Task material:
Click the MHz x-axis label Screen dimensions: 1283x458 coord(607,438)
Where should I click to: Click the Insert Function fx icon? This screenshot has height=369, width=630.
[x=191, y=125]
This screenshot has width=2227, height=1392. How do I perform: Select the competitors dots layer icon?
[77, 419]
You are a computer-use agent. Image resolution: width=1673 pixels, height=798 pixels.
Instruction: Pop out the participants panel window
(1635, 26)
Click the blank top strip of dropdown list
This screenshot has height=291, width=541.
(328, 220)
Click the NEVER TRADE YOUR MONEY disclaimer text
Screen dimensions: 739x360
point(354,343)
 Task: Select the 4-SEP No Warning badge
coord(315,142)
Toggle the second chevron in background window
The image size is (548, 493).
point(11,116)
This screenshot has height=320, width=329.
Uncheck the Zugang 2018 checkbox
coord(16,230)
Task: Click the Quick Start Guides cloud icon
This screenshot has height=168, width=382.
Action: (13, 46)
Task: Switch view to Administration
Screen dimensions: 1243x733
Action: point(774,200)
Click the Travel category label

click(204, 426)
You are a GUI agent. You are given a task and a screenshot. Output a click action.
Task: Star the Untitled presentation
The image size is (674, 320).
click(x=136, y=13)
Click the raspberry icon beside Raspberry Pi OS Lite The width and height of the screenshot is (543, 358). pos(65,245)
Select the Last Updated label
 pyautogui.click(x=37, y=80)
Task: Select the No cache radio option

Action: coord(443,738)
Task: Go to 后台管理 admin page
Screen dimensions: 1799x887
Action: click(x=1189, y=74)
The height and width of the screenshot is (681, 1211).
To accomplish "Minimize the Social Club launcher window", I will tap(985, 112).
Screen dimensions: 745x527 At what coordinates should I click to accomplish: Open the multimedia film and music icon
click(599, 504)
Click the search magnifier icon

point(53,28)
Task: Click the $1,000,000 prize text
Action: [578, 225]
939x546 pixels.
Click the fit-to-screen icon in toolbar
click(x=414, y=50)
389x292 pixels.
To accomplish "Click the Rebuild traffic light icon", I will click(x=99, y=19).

Instructions to follow:
Can you reproduce every line of the listing above verbatim, changing nothing?

Exercise solution:
Click the MHz x-axis label Screen dimensions: 1283x458 coord(607,438)
Where should I click to: Click the Insert Function fx icon? This screenshot has height=369, width=630.
[x=191, y=125]
This screenshot has width=2227, height=1392. How do I perform: Select the competitors dots layer icon?
[77, 419]
You are a computer-use agent. Image resolution: width=1673 pixels, height=798 pixels.
Instruction: Pop out the participants panel window
(1635, 26)
Click the blank top strip of dropdown list
This screenshot has height=291, width=541.
(328, 220)
Click the NEVER TRADE YOUR MONEY disclaimer text
Screen dimensions: 739x360
point(354,343)
 Task: Select the 4-SEP No Warning badge
coord(315,142)
Toggle the second chevron in background window
The image size is (548, 493).
point(11,116)
This screenshot has height=320, width=329.
Uncheck the Zugang 2018 checkbox
coord(16,230)
Task: Click the Quick Start Guides cloud icon
This screenshot has height=168, width=382.
Action: (13, 46)
Task: Switch view to Administration
Screen dimensions: 1243x733
Action: point(774,200)
Click the Travel category label

click(204, 426)
You are a GUI agent. You are given a task and a screenshot. Output a click action.
Task: Star the Untitled presentation
The image size is (674, 320).
click(x=136, y=13)
Click the raspberry icon beside Raspberry Pi OS Lite The width and height of the screenshot is (543, 358). pos(65,245)
Select the Last Updated label
 pyautogui.click(x=37, y=80)
Task: Select the No cache radio option

Action: coord(443,738)
Task: Go to 后台管理 admin page
Screen dimensions: 1799x887
Action: click(x=1189, y=74)
The height and width of the screenshot is (681, 1211).
To accomplish "Minimize the Social Club launcher window", I will tap(985, 112).
Screen dimensions: 745x527 At what coordinates should I click to accomplish: Open the multimedia film and music icon
click(599, 504)
Click the search magnifier icon

point(53,28)
Task: Click the $1,000,000 prize text
Action: [578, 225]
939x546 pixels.
Click the fit-to-screen icon in toolbar
click(x=414, y=50)
389x292 pixels.
To accomplish "Click the Rebuild traffic light icon", I will click(x=99, y=19).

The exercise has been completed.